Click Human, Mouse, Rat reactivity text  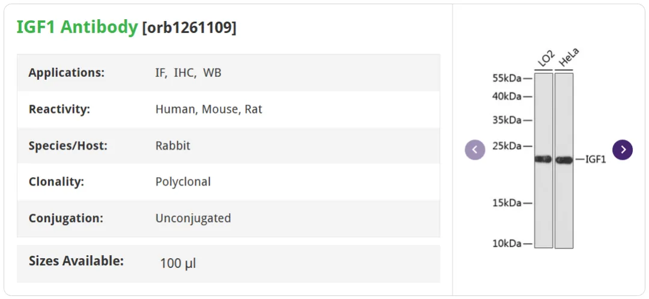click(209, 110)
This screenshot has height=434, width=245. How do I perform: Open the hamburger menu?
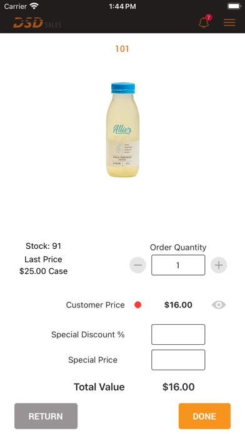pyautogui.click(x=229, y=22)
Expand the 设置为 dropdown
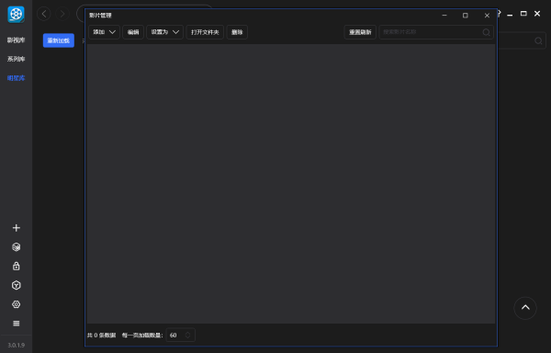 pos(164,32)
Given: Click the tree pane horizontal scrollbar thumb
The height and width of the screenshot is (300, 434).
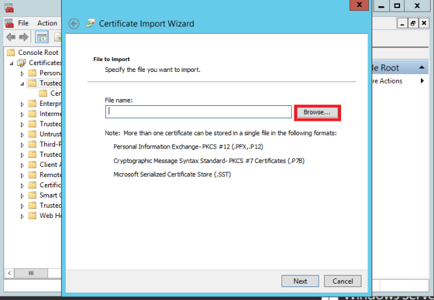Looking at the screenshot, I should pos(31,273).
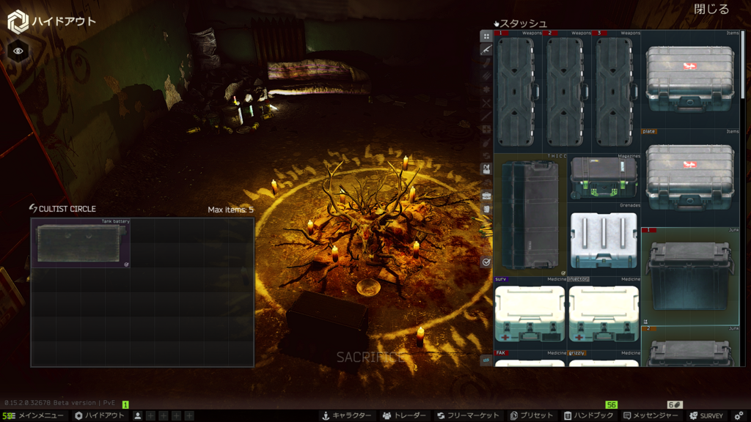Click the 閉じる close button

[x=711, y=10]
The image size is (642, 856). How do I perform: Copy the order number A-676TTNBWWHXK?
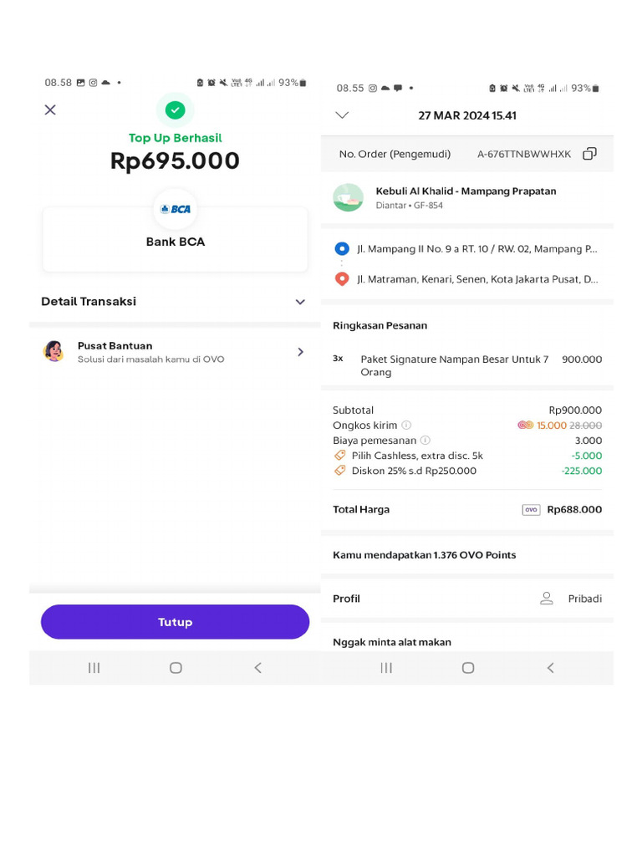click(589, 154)
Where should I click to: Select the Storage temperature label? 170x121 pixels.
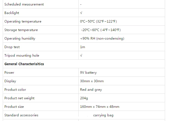pos(21,30)
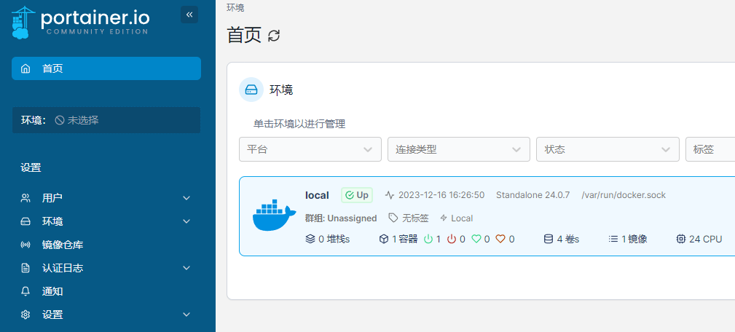The image size is (735, 332).
Task: Click the green Up status badge
Action: click(x=356, y=195)
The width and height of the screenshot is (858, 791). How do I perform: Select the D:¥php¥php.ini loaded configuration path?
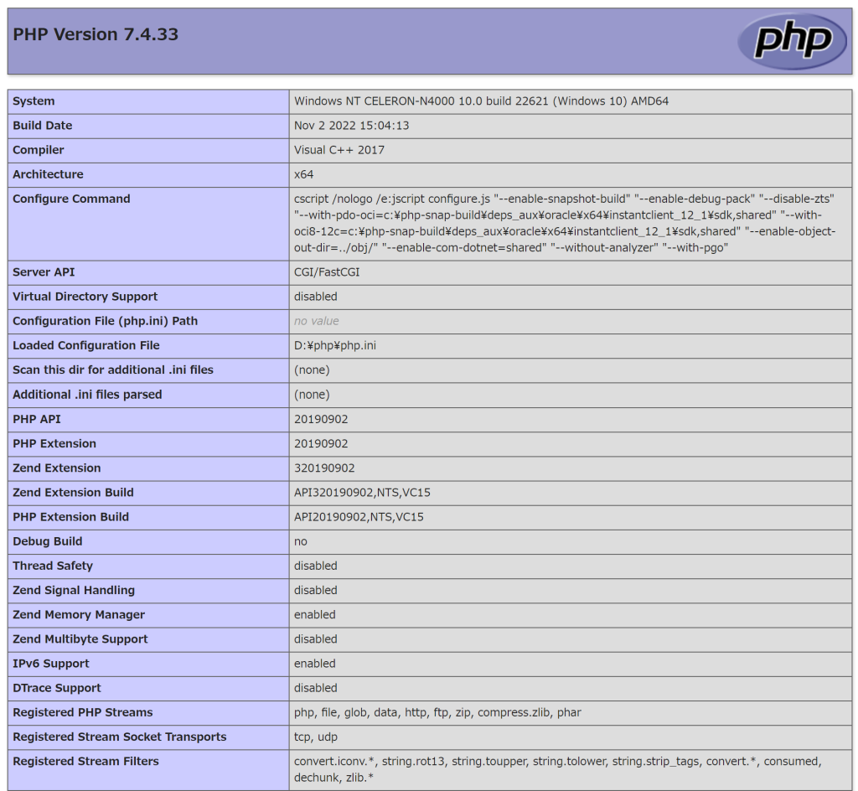pos(335,346)
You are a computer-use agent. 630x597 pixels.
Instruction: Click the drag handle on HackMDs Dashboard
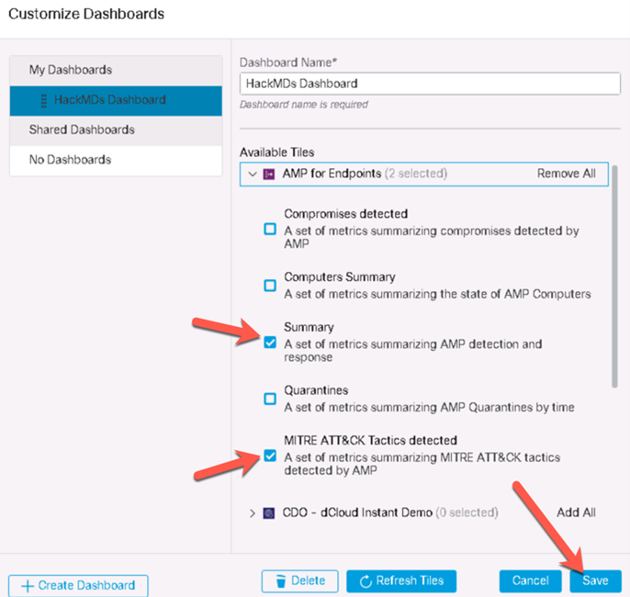tap(44, 100)
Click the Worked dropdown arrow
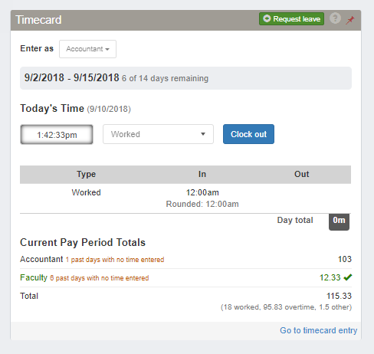The image size is (374, 354). coord(203,134)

* * * * *

_Requirement_
Please output, exactly and with no pictures, only the lines from the one containing "You are a computer-use agent. 630x597 pixels." through the final line of the records above.

_Answer area_
You are a computer-use agent. 630x597 pixels.
Instruction: Click the drag handle on HackMDs Dashboard
tap(44, 100)
Click the Worked dropdown arrow
The image size is (374, 354). coord(203,134)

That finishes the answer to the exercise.